GRAPHIC NOVELS EVERYONE SHOULD READ

a stupid little review by Laura Gjovaag

The following reviews are about books that can be considered a little... grim. They aren't for small children, and they don't involve super-heroes. They are very important pieces of literature, though, and I sincerely believe that they should be read. By everyone.

Fax From Sarajevo

Fax From Sarajevo is a book that records events that should not have been allowed to happen. I wish I had enough money to put copies in every high school history room. Like Maus, it is a reminder of man's inhumanity to man, and a testament to the human ability to survive even in the harshest environment.

Fax From Sarajevo

In 1992, war broke out in a place called Bosnia. The 1984 Winter Olympics that were held in Sarajevo were nothing but a memory to most Americans, and the fighting and death happening there was so distant that many people didn't even realize what was going on. A man named Ervin Rustemagic was there, through the siege of Sarajevo, with his family. The only reliable means of communication was his fax machine, and he sent out faxes to his friends out in the sane world... including artist Joe Kubert.

This book is a combination of the original faxes, photographs of the city, and a narrative in artwork by Joe Kubert. It tells how Ervin lost nearly everything, and was one of the lucky who got out alive with his family. The art, done in Joe Kubert's sketchy war comics style, brings out the images of death and destruction starkly against a backdrop of innocence inherent in the art.

An ad for this book reads In 1945, we told the world "Never Again." In 1992, we forgot our promise. And now, as the fighting continues, years later, it seems we still refuse to remember.

Maus: A Survivor's Tale

Art Spiegelman asked his father, a survivor of the Holocaust, about his experiences. He recorded the conversations on audio tape and in notes, and then used those tapes and notes he made to convert the story into graphics. The result is a deeply disturbing account of the events that lead up to the capture of Spiegelman's parents by the Nazis, then of their time in a concentration camp.

Fax From Sarajevo

The first volume of this story sold tons, changed the way people thought about comic books, won awards, and disturbed its creator immensely. It is a family story, and deals with very real events... the same events that we swore to never let happen again. It's about the Holocaust, but it's also about life.

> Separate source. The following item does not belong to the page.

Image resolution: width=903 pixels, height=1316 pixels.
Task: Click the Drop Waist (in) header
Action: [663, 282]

This book isn't for the weak of heart, but it's also not nearly as painful as I was afraid it would be. I am wary of information about the Holocaust, because I don't want the memory of the people who died to become cheapened or simplified. I fear books about it, because it was something that shouldn't have happened. All of humanity should be shamed by it, and every time I read about it I cringe in some deep reflex of racial guilt.

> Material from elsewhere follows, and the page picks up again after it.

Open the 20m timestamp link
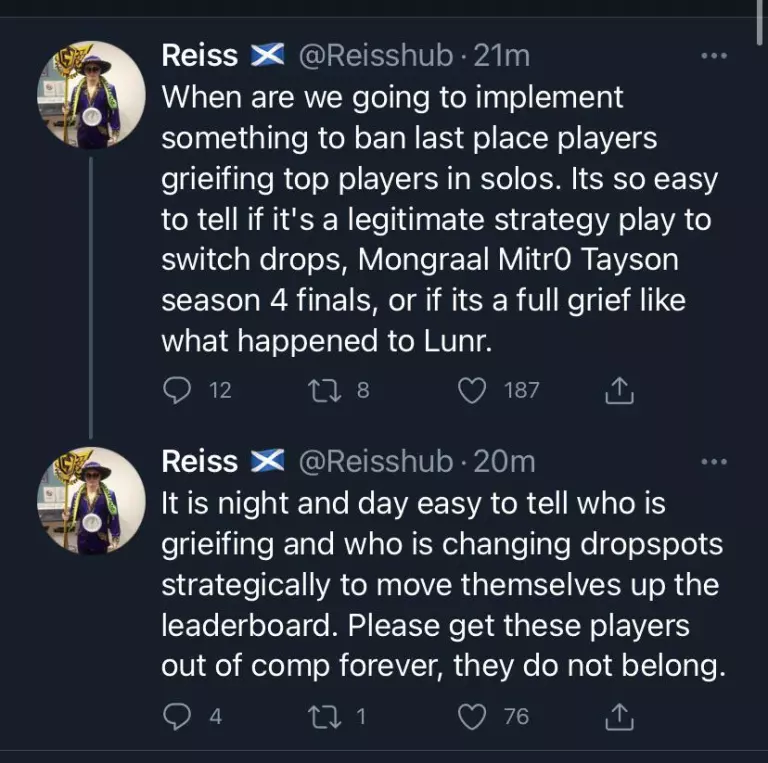The image size is (768, 763). (504, 461)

Art Spiegelman does simplify the story somewhat by using iconic animals to represent differing ethnic groups in the story. It can be argued that he did harm by turning all Jews into mice, and Germans into cats. But the story itself, of Spiegelman's father, is so powerful that the distancing from real humans was necessary.

And in the end, what Spiegelman produced is something that people should read. It's a tale that needed to be told, another piece of a horrific story. And something that we should never forget.